O novo monstro brasileiro de Pangea e os 100 anos da deriva continental


PETER MOON

Há 100 anos, em 6 de janeiro de 1912, um meteorologista alemão apresentou na reunião anual da Sociedade Geológica Alemã uma hipótese absurda. Alfred Wegener propôs que a crosta terrestre não seria estática nem totalmente sólida. Ousou propor algo que ia contra todo e qualquer senso comum. Os continentes que sustentam cordilheiras, calotas geladas, deserto, lagos, florestas e a civilização, apesar de colossais, seriam maleáveis e móveis.
Não é preciso ser nenhum gênio para, ao observar o Mapa Mundi, perceber que a América do Sul e a África, não fosse os 4 mil quilômetros do Atlântico Sul que as separam, encaixariam uma na outra quase perfeitamente como peças de um quebra-cabeças planetário. Wegener investigou esta semelhança atentamente. Percebeu que, virando aqui e movendo ali, América do Sul, África, Antártida, índia e Austrália também se encaixariam, formando um antigo supercontinente.
Wegener resolveu estudar rochas coletadas nos dois lados do Atlântico. Percebeu que, em muitos casos, as rochas do litoral africano conservavam as mesmas espécies de moluscos marinhos fossilizados achadas em rochas do litoral brasileiro. Desde o século XVIII sabe-se que esta coincidência só poderia significar uma coisa. Antes da descoberta da radioatividade, o único meio para aferir a idade das rochas era através dos fósseis que elas aprisionam. Ora, quando rochas de continentes diferentes conservam fósseis semelhantes, elas são contemporâneas.
Foi esta contemporaneidade que Wegener descobriu nas rochas que sustentam o litoral brasileiro e os de Angola, da Namíbia e da África do Sul. Sem falar no fato de que muitas formações geológicas dos dois lados do Atlântico Sul eram formadas exatamente pelos mesmos tipos de rochas. Não fosse o oceano, elas poderiam se fundir numa só.
Há um século, foi o que Wegener propôs. Segundo a sua Teoria da Deriva Continental, os continentes se moveriam sobre a crosta terrestre ao longo das eras numa valsa perpétua. O que afastaria ou aproximaria os continentes seriam mudanças na geografia do leito oceânico. O responsável por estas mudanças seria o fluxo de rocha derretida no interior do planeta.

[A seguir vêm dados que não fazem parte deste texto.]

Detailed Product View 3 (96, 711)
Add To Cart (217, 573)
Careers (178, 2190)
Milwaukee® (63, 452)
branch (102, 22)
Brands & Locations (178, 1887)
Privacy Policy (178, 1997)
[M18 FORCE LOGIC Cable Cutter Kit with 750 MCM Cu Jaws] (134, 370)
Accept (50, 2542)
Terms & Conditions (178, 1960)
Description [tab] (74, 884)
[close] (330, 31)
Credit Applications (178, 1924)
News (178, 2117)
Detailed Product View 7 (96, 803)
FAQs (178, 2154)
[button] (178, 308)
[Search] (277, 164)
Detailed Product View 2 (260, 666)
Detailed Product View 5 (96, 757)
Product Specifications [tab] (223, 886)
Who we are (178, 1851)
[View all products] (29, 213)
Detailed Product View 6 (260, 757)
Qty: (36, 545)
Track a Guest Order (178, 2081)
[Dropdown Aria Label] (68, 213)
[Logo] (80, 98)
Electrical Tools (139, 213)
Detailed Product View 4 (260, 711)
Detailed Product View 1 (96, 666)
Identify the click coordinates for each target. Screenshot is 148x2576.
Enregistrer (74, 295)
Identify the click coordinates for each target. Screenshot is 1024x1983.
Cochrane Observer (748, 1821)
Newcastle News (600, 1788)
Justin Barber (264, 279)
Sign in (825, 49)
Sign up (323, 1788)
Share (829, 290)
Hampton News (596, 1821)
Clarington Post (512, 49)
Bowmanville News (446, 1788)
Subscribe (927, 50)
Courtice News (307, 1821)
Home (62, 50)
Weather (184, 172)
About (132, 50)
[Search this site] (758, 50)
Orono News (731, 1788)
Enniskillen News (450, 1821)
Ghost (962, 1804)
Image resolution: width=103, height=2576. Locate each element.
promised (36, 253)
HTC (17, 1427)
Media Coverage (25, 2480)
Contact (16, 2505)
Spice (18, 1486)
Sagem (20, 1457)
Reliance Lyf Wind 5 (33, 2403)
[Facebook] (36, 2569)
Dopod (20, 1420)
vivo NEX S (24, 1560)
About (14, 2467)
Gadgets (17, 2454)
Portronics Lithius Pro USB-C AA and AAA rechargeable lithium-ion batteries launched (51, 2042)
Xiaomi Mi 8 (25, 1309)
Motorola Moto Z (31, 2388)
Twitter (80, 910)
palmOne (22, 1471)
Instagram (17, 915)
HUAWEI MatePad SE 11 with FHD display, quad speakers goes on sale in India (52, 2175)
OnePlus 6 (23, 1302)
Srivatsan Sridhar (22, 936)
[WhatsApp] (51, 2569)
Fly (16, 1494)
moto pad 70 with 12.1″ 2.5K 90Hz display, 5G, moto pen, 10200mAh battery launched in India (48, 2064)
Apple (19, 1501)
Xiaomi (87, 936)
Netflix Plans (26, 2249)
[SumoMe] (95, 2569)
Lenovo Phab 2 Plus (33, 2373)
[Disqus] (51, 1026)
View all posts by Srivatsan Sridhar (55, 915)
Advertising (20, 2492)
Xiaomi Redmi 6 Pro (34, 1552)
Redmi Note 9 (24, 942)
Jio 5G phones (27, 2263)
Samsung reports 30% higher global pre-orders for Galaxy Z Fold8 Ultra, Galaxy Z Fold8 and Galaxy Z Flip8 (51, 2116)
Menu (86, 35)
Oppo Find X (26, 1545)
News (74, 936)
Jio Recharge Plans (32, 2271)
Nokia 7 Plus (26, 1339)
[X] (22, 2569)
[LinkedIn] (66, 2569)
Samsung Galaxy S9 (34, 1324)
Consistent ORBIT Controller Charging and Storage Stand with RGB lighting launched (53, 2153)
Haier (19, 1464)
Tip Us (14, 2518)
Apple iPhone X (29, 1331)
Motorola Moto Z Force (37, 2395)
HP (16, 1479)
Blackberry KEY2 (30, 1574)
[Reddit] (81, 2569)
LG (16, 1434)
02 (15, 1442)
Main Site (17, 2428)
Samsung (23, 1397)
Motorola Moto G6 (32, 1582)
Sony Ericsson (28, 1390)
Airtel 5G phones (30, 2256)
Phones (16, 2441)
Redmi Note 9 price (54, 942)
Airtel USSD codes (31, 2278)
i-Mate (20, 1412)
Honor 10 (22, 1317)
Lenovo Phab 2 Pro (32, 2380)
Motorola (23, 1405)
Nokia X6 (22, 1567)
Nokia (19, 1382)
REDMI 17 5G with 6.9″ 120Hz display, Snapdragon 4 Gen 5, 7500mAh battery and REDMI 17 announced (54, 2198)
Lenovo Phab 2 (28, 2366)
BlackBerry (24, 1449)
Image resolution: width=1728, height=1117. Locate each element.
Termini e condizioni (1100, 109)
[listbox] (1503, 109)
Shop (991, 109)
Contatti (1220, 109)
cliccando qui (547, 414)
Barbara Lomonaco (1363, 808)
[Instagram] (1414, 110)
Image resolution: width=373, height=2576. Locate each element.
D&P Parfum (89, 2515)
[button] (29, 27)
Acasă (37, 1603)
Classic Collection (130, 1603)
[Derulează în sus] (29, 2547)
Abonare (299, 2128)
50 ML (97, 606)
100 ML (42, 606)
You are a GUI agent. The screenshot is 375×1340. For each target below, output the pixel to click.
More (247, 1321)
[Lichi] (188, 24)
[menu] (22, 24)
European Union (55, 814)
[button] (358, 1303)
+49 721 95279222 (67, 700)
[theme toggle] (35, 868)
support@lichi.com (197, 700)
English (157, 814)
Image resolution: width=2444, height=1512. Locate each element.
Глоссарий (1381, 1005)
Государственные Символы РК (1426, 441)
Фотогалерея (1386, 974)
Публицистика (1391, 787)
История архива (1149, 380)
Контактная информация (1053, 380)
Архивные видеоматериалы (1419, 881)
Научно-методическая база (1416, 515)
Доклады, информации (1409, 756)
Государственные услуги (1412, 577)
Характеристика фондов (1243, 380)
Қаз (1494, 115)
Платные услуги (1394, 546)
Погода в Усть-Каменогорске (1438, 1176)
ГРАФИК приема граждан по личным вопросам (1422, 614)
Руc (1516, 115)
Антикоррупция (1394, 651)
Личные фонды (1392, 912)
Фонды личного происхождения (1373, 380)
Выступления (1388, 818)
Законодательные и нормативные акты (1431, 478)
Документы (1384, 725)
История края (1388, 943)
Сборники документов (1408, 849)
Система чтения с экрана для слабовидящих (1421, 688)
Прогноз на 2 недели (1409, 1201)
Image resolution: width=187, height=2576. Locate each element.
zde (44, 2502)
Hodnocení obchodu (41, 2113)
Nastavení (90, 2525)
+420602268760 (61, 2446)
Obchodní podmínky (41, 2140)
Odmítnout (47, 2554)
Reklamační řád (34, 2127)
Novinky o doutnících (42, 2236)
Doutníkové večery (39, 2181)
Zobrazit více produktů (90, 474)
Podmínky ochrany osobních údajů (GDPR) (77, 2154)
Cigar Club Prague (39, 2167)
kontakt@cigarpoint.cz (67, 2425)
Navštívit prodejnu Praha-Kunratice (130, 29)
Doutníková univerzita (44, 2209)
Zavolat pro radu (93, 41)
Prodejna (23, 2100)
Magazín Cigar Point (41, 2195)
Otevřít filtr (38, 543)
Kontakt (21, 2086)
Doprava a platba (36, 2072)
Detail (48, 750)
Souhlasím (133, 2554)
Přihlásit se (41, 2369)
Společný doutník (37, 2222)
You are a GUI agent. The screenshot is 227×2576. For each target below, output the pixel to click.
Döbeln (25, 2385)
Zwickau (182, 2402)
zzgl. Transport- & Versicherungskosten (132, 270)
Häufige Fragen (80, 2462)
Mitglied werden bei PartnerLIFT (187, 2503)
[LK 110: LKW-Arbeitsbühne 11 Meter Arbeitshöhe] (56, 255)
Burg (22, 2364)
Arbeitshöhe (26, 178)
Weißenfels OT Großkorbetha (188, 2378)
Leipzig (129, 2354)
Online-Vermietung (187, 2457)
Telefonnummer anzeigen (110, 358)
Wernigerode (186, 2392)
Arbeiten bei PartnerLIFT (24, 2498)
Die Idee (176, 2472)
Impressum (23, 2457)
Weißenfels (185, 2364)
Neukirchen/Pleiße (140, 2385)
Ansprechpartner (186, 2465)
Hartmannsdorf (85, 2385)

"Continentes ambulantes! Que bobagem absurda!"
...Exclamaram há um século os sumos-sacerdotes da geologia. Assim como o Igreja Católica combateu as heresias heliocêntricas de Copérnico e de Galileo, assim como a Igreja Anglicana ridicularizou a teoria da evolução de Darwin, da mesma forma, no início do século XX, os catedráticos da Europa e dos Estados Unidos se agarraram aos seus velhos dogmas e ridicularizaram Wegener.
Na defesa de sua teoria, Wegener chegou a propor que, no passado, todas as massas de terra teriam estado unidas em um único Urkontinent, um supercontinente que viria a ser conhecido como Pangea. A ideia não era original. Em meados do século XIX, o geólogo austríaco Eduard Suess identificou fósseis de uma antiga espécie de samambaia chamada glossopteris em rochas da América do Sul, da África e da Índia (estes últimos desenterrados na região de Gondwana, no centro do subcontinente indiano). Para explicar a existência dos fósseis de glossopteris em pontos tão distantes do planeta, Suess postulou a existência de antigas "pontes" que conectariam os continentes em priscas eras. À reunião dos antigos continentes austrais com suas pontes Suess deu o nome de Gondwanaland.
Assim como Suess em seu tempo, Wegener foi solenemente ignorado pelos seus pares empoleirados na academia.
Nos anos seguintes, Wegener deixou de lado a sua teoria da deriva continental e retornou ao seu foco principal de pesquisa, o estudo da atmosfera do Ártico. Realizou diversas expedições polares. Em 1930, aos 50 anos, antes de iniciar uma invernada no platô gelado da Groenlândia, perdeu-se numa nevasca e desapareceu. Seu corpo foi encontrado seis meses depois. Wegener morreu no anonimato, tal qual Gregor Mendel, o monge austríaco descobridor da genética, ou o pintor holandês Vincent van Gogh. O reconhecimento póstumo da genialidade dos três estava reservado para a posteridade.
Como se sabe, Wegener tinha a razão. A comprovação da teoria da deriva continental, hoje mais conhecida como teoria da tectônica de placas, só foi possível nos anos 1960 e 1970, com a descoberta do geomagnetismo. O geomagnetismo é uma propriedade das rochas. No momento em que a lava incandescente brota de fissuras no leito oceânico e resfria rapidamente em contato com a água gelada das profundezas abissais, ela solidifica preservando em suas moléculas uma "assinatura" magnética. Esta assinatura, ou melhor, esta orientação magnética, indica a direção onde o pólo magnético terrestre se encontrava no instante em que a rocha solidificou. O Pólo Norte Magnético, como seu nome indica, fica próximo ao Pólo Norte. Mas o pólo magnético não é fixo. Ele se move vários quilômetros por ano, e no passado, chegou a inverter de pólo inúmeras vezes, situando-se próximo ao Pólo Sul.
O antigo predador pampaphoneus ataca há 260 milhões de anos um pareiassauro herbívoro no que hoje é o Rio Grande do Sul autor: Voltaire Neto  (Foto: Foto: Reprodução)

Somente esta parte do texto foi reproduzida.